Transcribe only the lines of the listing below from the one holding "How do I perform: Click the Save scene icon?" through the one holding "Click the left", inclusive, without any change.

[[ INPUT DATA, beginning ]]

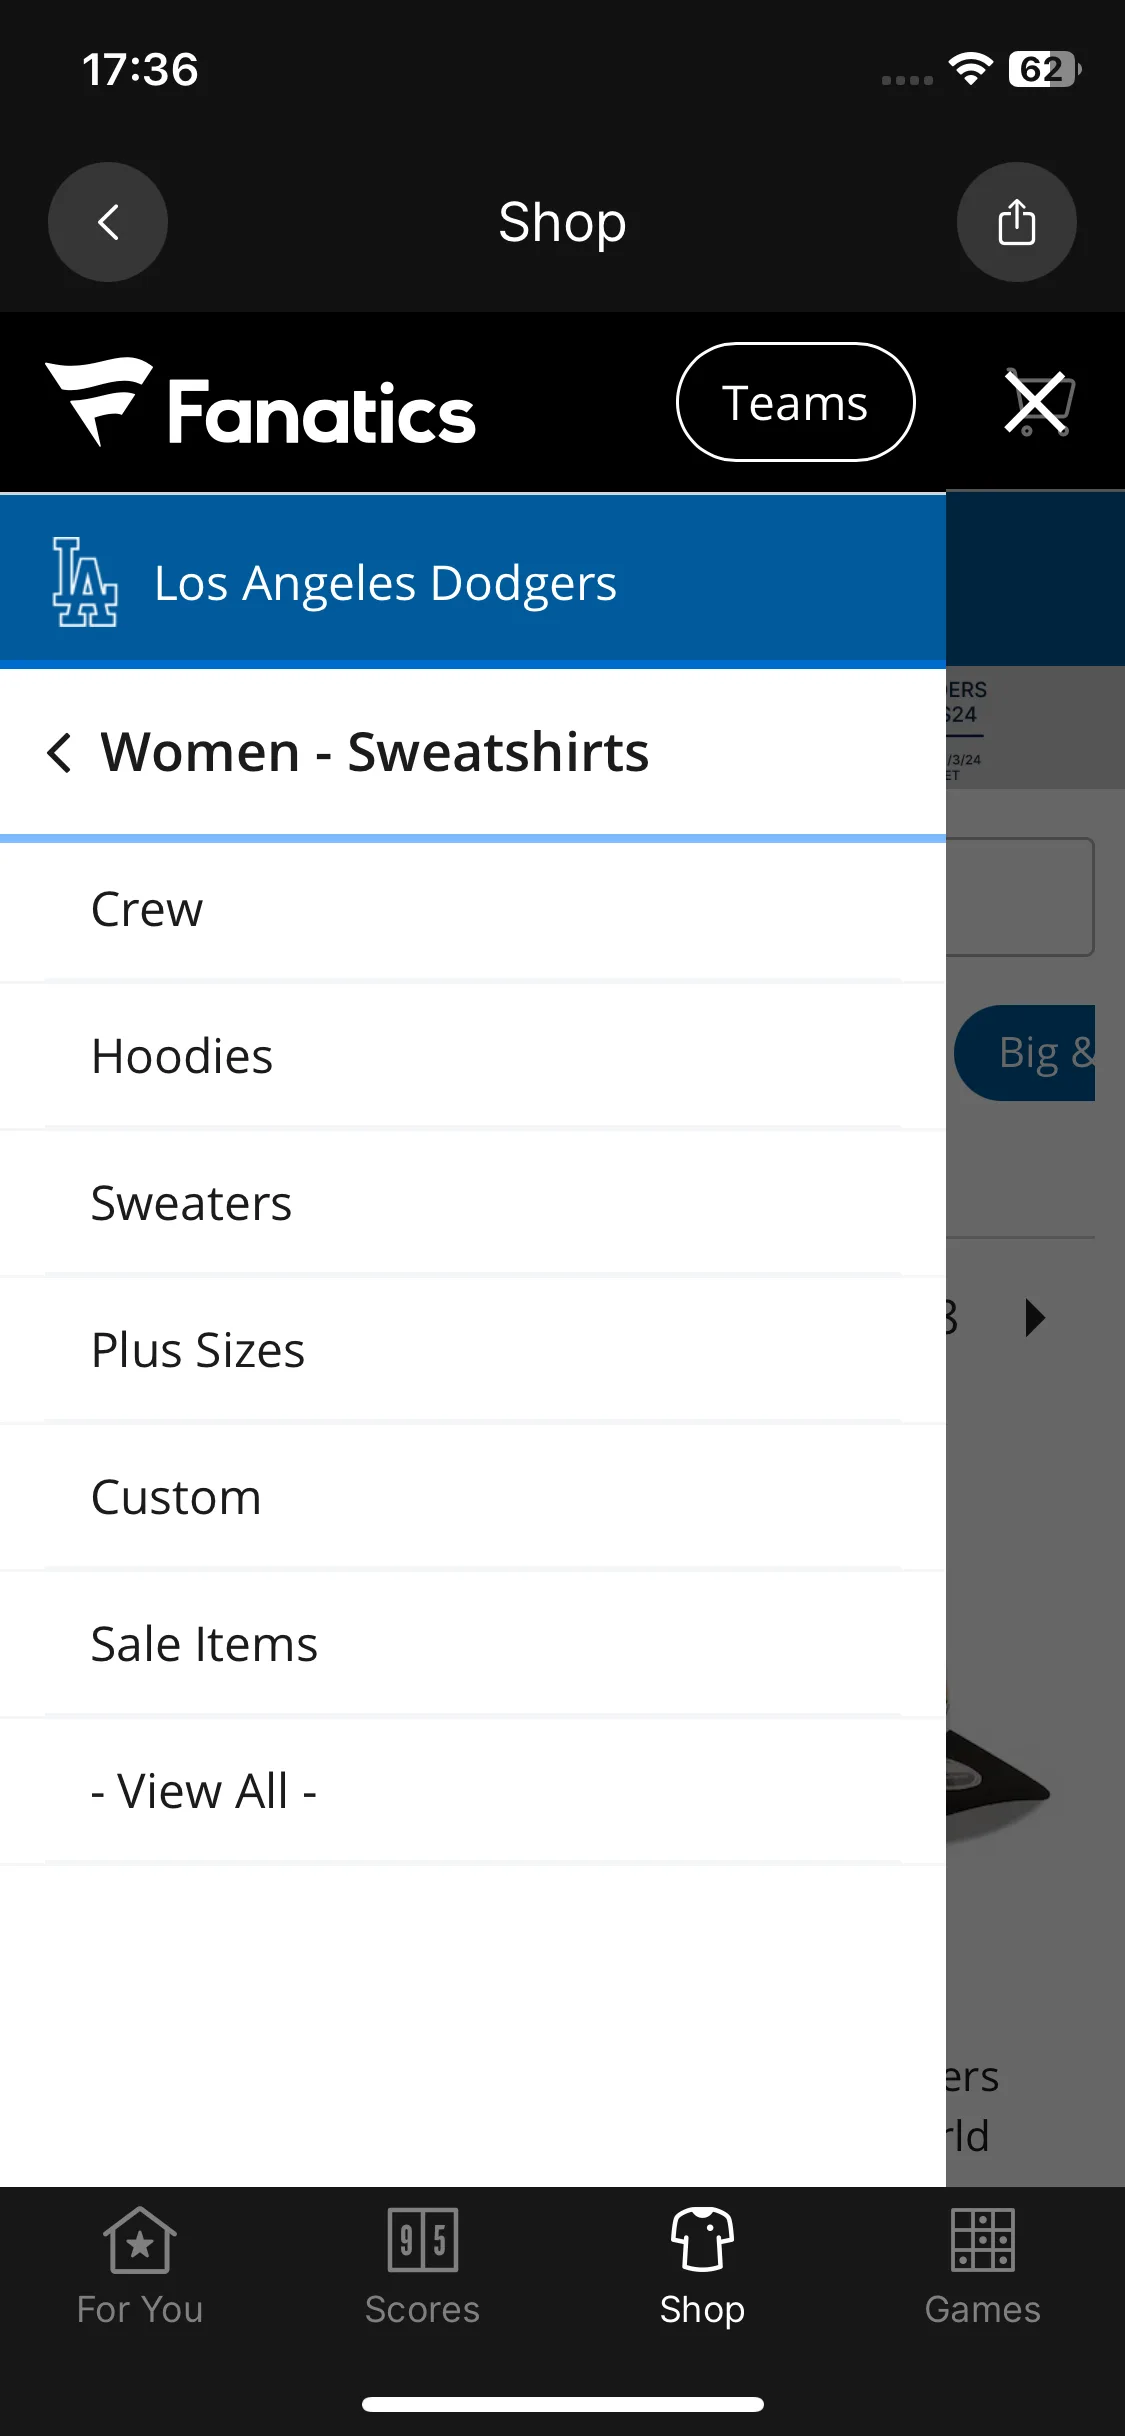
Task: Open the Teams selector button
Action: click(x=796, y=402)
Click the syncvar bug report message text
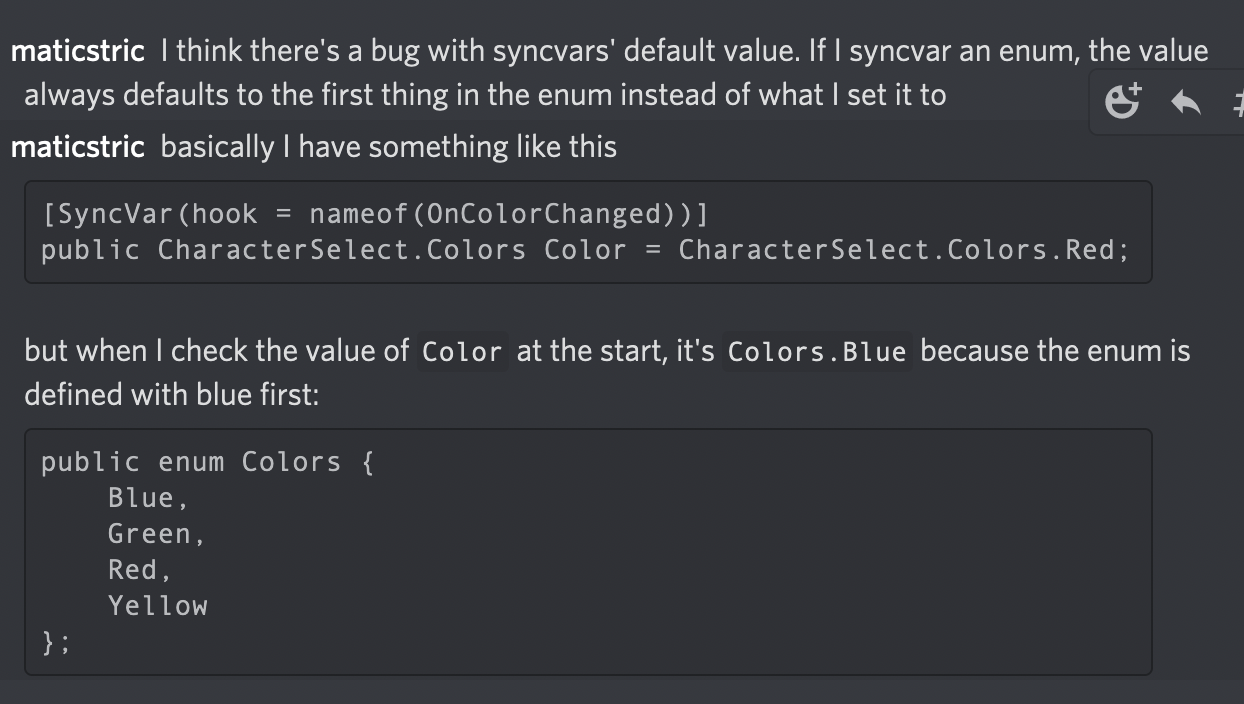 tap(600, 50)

[[ INPUT DATA, end ]]
[[ INPUT DATA, beginning ]]

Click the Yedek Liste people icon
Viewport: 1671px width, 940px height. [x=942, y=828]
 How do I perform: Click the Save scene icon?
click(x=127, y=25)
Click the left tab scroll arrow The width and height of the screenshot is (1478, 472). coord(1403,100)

[[ INPUT DATA, end ]]
[[ INPUT DATA, beginning ]]

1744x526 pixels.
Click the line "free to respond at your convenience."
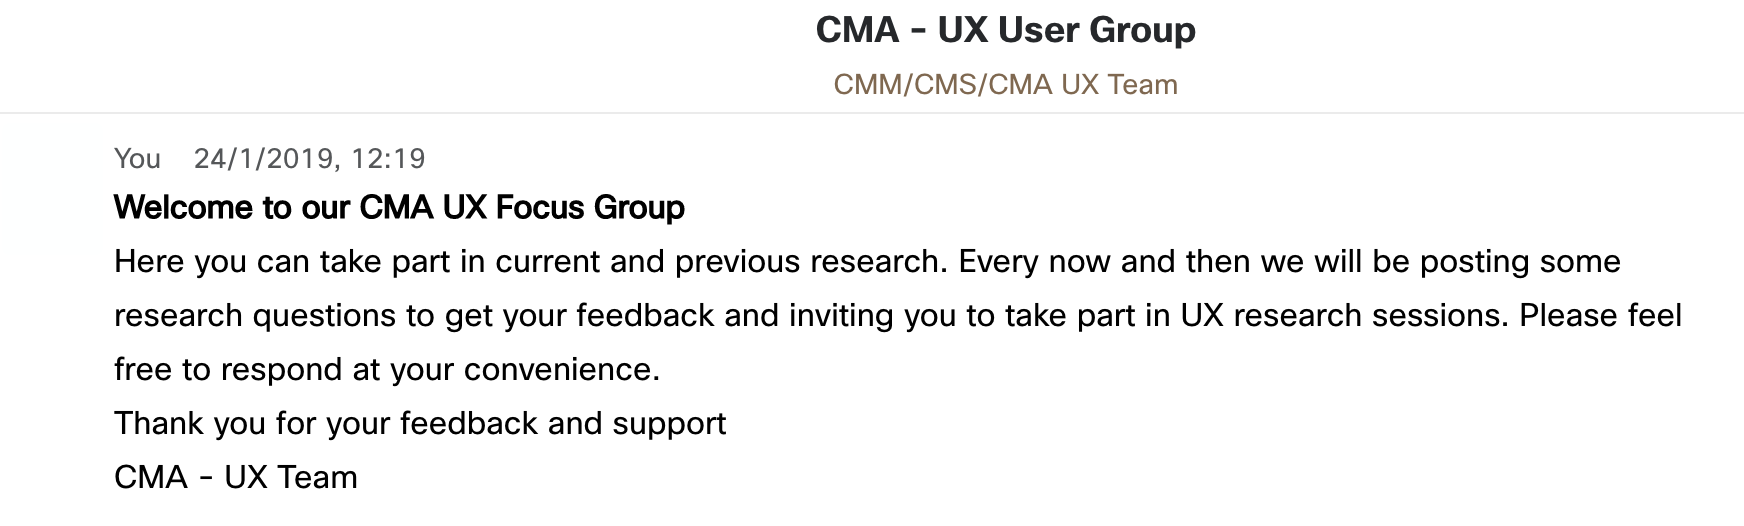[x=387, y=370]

[[ INPUT DATA, end ]]

» SOLVED EXERCISE
 How do I perform: Click the Save scene icon?
click(x=127, y=25)
Click the left tab scroll arrow The width and height of the screenshot is (1478, 472). coord(1403,100)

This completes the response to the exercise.